Памятен и другой вечер у поэта Ивнева, нашего общего с Сергеем приятеля, причисляемого в то время по бездомности к футуристам и жившего при библиотеке на Симеоновской ул., д. 5, вечер безалаберно-богемный и очень характерный. Тут была поэтическая разноголосица, с некоторым шипением друг на друга. Читал среди прочих с невероятным апломбом бойкий и кричавший о себе тогда, а после исчезнувший Илья Зданевич, Есенину отведено было почетное место, он был «гвоздем» вечеринки.
В обществе преобладали те маленькие снобы, те иронические и зеленолицые молодые поэты, которые объединялись под знаком равнодушия к женщине — типичнейшая для того «александрийского времени» фаланга. Нередко они бывали остроумны и всегда сплетничали и хихикали. Их называли нарицательно «юрочками». Среди них были и более утонченные, очень напудренные эстеты, и своего рода мистики с истерией в стихах и развинченном теле, но некоторые были и порозовее, только что приехавшие с фронта.
Такой состав присутствующих был неорганизованным, случайным, но удивить никого не мог: это было обычное в младших поэтических кругах, даже традиционное «бытовое явление».

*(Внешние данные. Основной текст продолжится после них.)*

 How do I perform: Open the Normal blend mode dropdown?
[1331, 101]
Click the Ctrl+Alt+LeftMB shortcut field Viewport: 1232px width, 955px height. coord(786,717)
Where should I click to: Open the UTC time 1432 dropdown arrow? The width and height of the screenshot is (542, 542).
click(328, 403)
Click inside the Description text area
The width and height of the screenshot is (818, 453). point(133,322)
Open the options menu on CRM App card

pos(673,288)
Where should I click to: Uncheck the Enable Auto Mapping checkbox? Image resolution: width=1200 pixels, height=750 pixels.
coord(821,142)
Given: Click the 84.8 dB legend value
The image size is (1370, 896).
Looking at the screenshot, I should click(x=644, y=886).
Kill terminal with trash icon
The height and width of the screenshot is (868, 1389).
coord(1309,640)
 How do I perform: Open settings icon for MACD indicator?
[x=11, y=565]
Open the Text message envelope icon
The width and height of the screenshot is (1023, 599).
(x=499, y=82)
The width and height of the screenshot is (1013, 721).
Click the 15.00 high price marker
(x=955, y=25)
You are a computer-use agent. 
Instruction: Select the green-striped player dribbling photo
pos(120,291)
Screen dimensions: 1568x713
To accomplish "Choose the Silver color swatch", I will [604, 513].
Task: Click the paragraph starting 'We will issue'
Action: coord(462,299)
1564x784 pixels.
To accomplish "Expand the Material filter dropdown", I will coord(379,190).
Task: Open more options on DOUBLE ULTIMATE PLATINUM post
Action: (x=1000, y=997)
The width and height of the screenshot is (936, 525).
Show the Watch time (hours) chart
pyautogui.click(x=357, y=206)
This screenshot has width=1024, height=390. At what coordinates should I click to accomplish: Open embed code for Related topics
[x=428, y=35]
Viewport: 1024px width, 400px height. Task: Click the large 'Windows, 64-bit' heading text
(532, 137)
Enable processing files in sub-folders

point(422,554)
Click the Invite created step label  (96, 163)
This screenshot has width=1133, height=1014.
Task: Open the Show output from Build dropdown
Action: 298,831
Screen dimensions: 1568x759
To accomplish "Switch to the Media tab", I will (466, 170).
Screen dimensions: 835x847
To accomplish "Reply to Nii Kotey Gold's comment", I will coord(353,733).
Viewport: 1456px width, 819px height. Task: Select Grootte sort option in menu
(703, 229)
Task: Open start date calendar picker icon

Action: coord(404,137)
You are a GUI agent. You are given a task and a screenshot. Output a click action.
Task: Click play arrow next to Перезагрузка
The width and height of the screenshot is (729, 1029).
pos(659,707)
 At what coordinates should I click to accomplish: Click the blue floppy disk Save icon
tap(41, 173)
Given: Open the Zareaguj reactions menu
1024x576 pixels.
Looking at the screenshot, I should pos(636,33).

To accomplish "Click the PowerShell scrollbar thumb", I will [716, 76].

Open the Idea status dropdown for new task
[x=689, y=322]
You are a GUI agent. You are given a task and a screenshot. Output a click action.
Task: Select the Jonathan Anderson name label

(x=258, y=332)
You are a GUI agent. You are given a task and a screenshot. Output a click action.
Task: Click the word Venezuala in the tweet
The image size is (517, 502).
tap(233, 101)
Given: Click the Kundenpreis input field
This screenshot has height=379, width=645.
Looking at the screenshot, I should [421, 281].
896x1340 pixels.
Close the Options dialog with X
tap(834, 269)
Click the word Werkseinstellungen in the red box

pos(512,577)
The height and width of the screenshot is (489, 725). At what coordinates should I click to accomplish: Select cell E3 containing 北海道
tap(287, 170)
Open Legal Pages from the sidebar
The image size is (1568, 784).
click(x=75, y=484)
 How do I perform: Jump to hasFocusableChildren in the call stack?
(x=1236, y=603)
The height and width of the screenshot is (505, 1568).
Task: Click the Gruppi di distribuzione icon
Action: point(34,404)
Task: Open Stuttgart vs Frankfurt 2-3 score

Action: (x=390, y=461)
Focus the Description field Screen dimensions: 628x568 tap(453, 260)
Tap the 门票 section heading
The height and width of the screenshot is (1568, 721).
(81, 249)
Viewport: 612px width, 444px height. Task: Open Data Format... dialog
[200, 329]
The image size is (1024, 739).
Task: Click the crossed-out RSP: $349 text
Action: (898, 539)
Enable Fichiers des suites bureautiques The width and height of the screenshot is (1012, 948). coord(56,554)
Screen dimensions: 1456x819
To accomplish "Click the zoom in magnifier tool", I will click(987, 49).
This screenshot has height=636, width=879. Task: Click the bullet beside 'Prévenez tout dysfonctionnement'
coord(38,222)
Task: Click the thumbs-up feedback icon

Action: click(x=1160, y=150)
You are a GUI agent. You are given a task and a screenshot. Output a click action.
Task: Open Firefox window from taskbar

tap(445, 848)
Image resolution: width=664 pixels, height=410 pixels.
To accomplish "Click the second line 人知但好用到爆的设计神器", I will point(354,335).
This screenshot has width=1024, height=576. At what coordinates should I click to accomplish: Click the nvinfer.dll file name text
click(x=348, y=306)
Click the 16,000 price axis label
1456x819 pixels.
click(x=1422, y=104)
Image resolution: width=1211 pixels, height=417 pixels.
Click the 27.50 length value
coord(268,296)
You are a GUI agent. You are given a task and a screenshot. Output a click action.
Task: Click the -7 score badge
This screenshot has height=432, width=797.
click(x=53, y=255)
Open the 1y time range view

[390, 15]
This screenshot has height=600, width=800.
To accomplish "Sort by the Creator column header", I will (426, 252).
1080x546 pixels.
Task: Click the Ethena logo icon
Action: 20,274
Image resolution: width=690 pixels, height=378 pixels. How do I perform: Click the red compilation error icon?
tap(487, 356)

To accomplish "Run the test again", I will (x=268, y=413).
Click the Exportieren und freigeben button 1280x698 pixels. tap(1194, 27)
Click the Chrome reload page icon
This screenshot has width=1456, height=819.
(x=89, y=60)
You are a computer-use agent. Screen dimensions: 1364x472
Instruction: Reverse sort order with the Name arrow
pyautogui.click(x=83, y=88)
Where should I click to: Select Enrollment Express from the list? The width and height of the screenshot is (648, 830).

Пожалуй, никому из «юрочек» и маленьких денди не пришелся по вкусу Есенин: ни его стихи, ни его наружность. То, что их органически от него отталкивало, объяснялось и петербургским снобизмом, и зародившейся в них несомненной завистью (настаиваю на этом) к тому, что было у него, а им не хватало: подлинности, здоровья, поэтической «внешкольности». Их цех ощерился в защиту хорошего вкуса.